- _Request_
Please reproduce the passage on Nigerians and their government verbatim, from "What Nigerians expect" up to and including "full, they say.".

╭─ Text section

What Nigerians expect is accountability. What we receive instead are lectures. Nigerians are often infantilised, told we complain only because we do not understand what the government is doing. They speak as if governance is a mystery. We are told that hardship is necessary. That this is reform. But Nigerians really want to know: when will this “necessary pain” begin to produce relief that people can actually feel? Because right now, what people feel is pain. What they see is struggle. And what we all hear from the government often does not match these daily realities.

Perhaps the most consistent success of this administration has been in trying to convince Nigerians that things are improving, even when their lived reality suggests otherwise. Citizens are asked, again and again, to believe that what they are experiencing is progress. The cup is half full, they say.
But Nigerians are not confused. They know when life is getting harder. They know when they feel less safe. They know when their money no longer goes as far. And no amount of explanation can replace that lived truth. The truth is that, for most Nigerians, the cup has gone completely empty since President Tinubu came to power.

╰─
╭─ Given data

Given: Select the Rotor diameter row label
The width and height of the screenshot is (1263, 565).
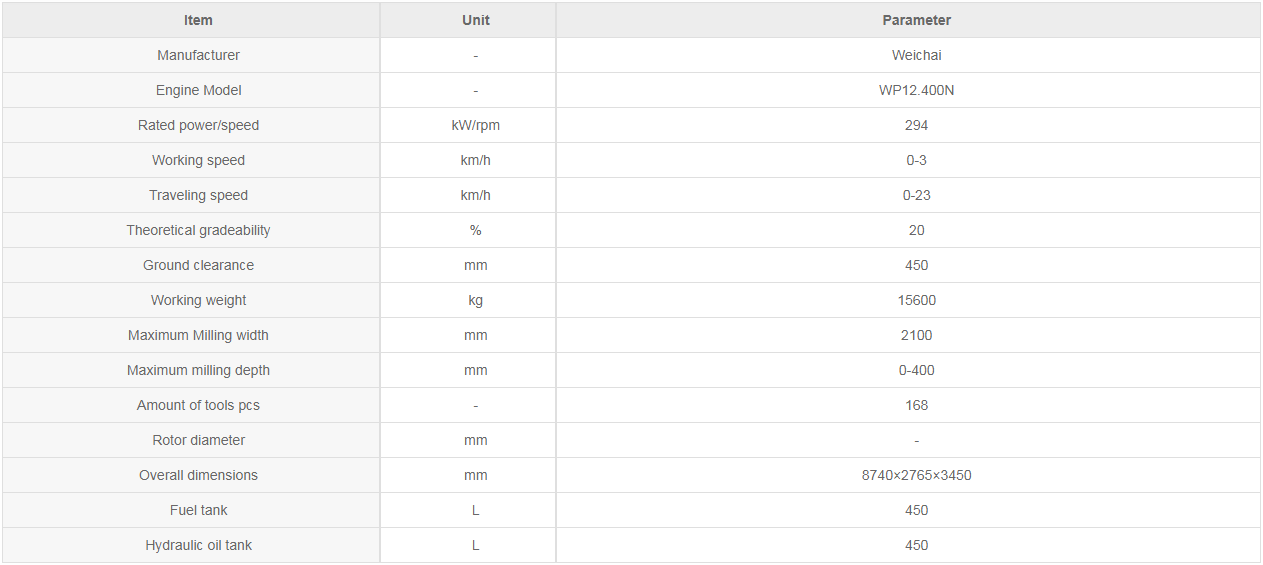Looking at the screenshot, I should point(198,440).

╰─

- _Output of the task_
What Nigerians expect is accountability. What we receive instead are lectures. Nigerians are often infantilised, told we complain only because we do not understand what the government is doing. They speak as if governance is a mystery. We are told that hardship is necessary. That this is reform. But Nigerians really want to know: when will this “necessary pain” begin to produce relief that people can actually feel? Because right now, what people feel is pain. What they see is struggle. And what we all hear from the government often does not match these daily realities.

Perhaps the most consistent success of this administration has been in trying to convince Nigerians that things are improving, even when their lived reality suggests otherwise. Citizens are asked, again and again, to believe that what they are experiencing is progress. The cup is half full, they say.